P/M Porous Metal

P/M Porous Metal


(powder metallurgy porous metal), a metal or alloy whose interconnected porous structure is capable of transmitting a liquid, which exudes on the surface as drops or vapor (dew). This property permits the cooling of components subjected to high heat in aircraft, jet engines, and power units.

The high efficiency of this type of cooling—called transpiration cooling—using a liquid, such as distilled water, alkali metals, or liquefied gases, was announced in the USA as early as 1929. The first tests of a rocket-engine combustion chamber using transpiration cooling were carried out there in 1932. A liquid-propellant rocket engine using liquid hydrogen and oxygen has been constructed with a combustion chamber cooled by this method; the combustion chamber operates at temperatures up to 3320°C.

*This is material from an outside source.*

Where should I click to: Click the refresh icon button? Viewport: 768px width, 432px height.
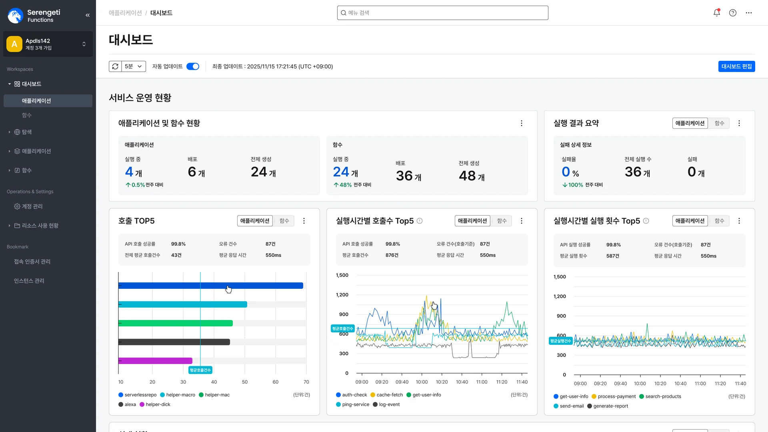click(115, 66)
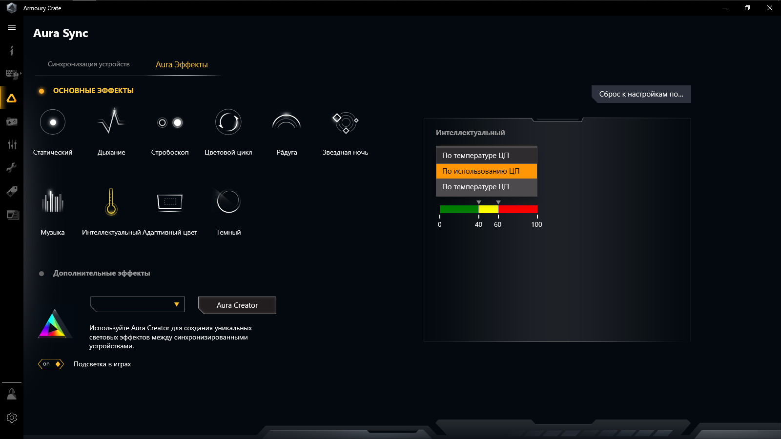
Task: Select the Дополнительные эффекты radio button
Action: point(42,273)
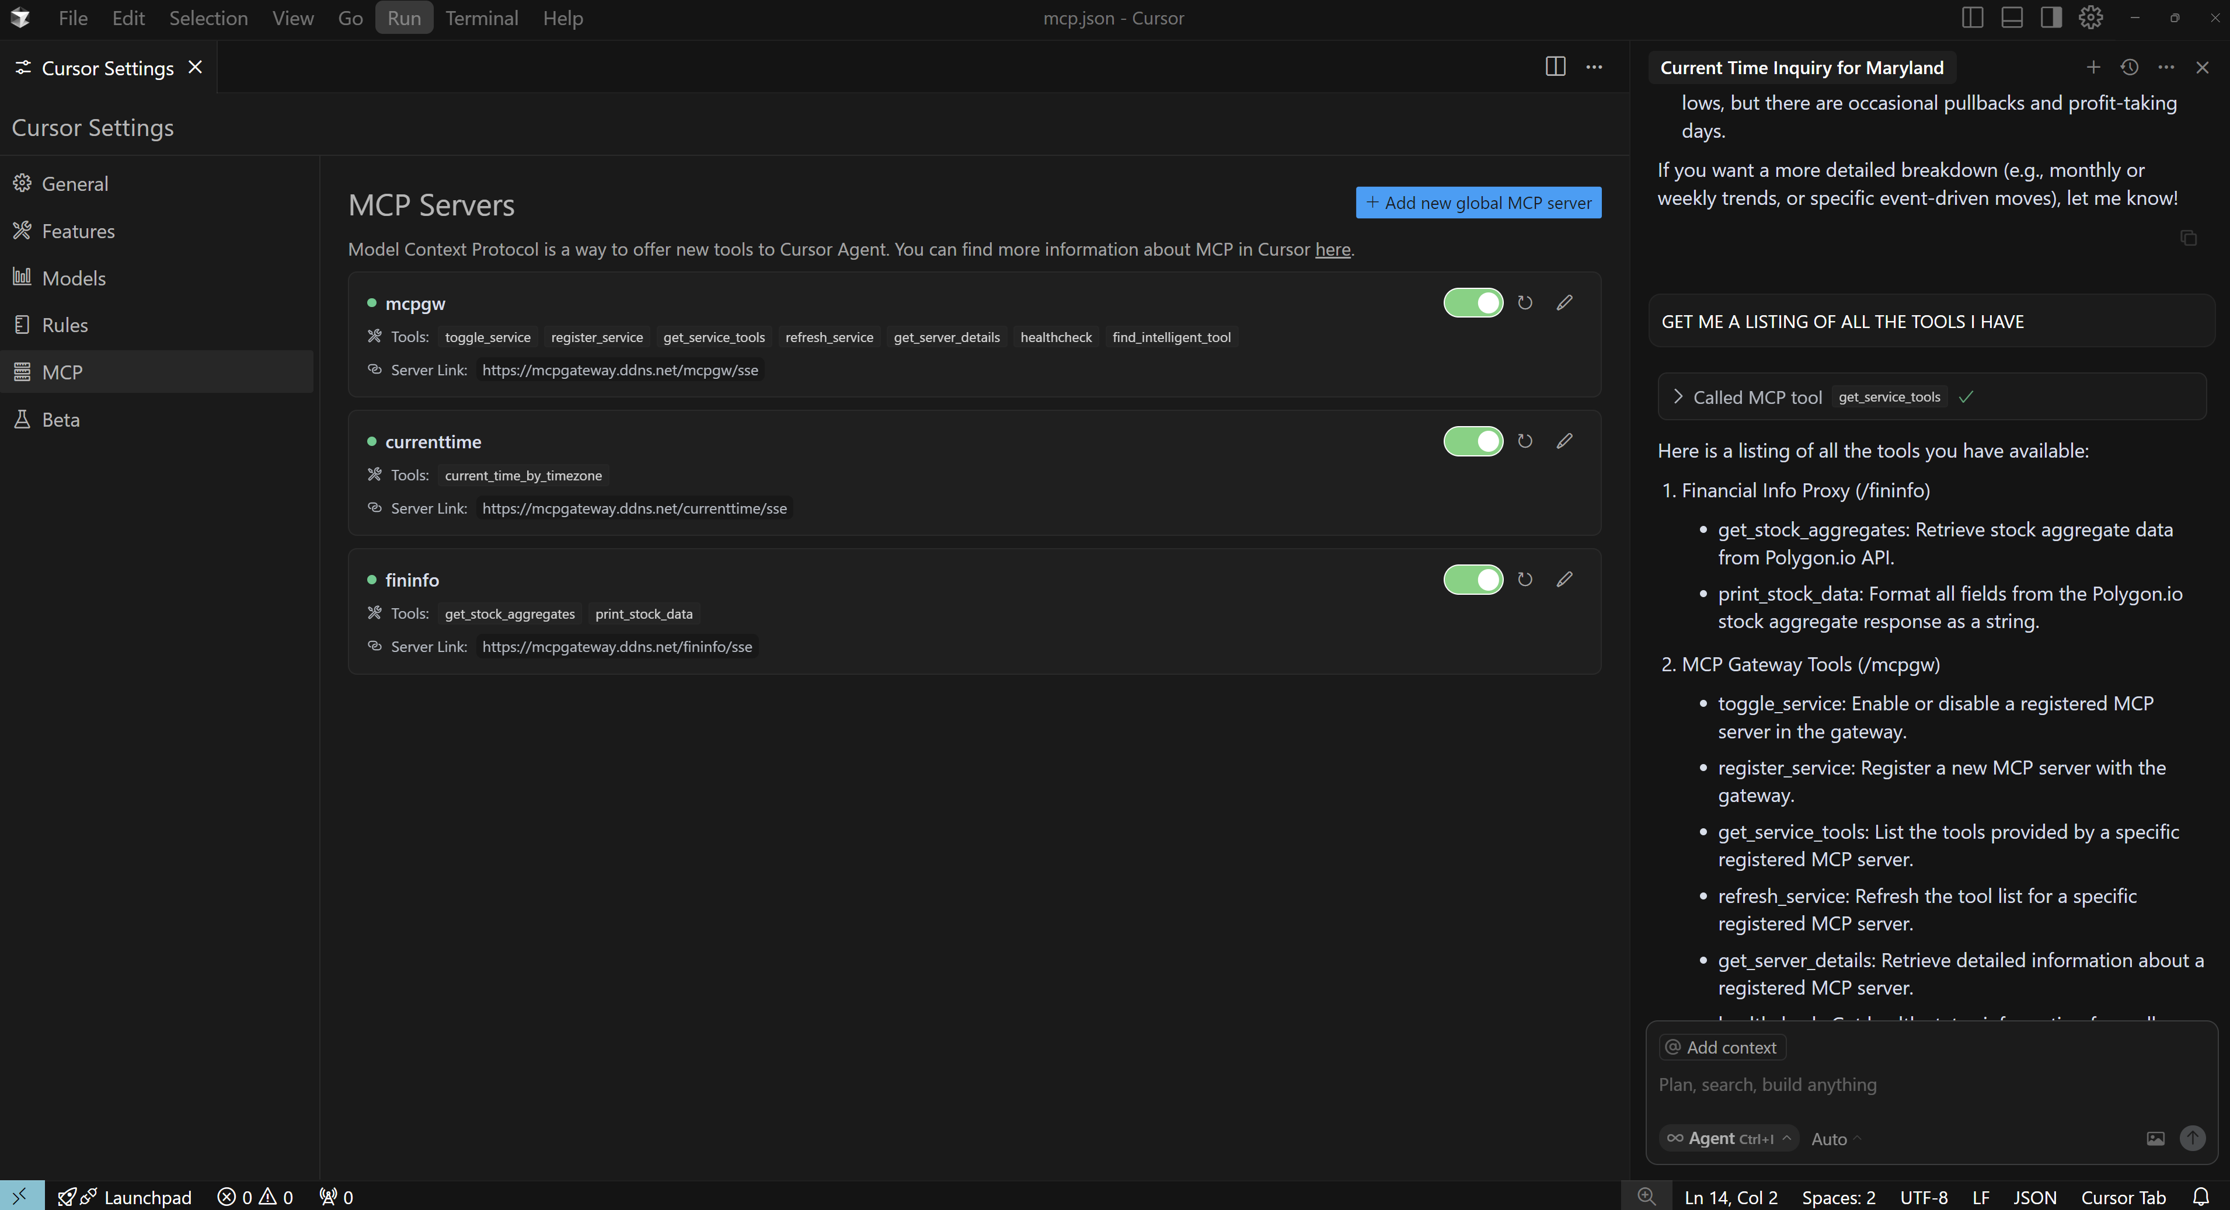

P/M porous metals are produced by a powder metallurgical process (distribution of powder, pressing or rolling, and sintering). Materials with the same properties are also produced by rolling two or more layers of woven metal gauze with subsequent sintering or by hot-rolling the layers without sintering.

The porosity of P/M porous metals ranges from 20 to 60 percent. The size of the pores varies from several to hundreds of microns, and the pore density may reach 7 × 106 pores per sq cm.

P/M porous metals may be produced from practically any metal or alloy, including heat-resistant and refractory metals. They are supplied as sheets, tubes, bushings, rings, and shaped items.


Osnovy teploperedachi ν aviatsionnoi i raketnoi tekhnike. Moscow, 1960.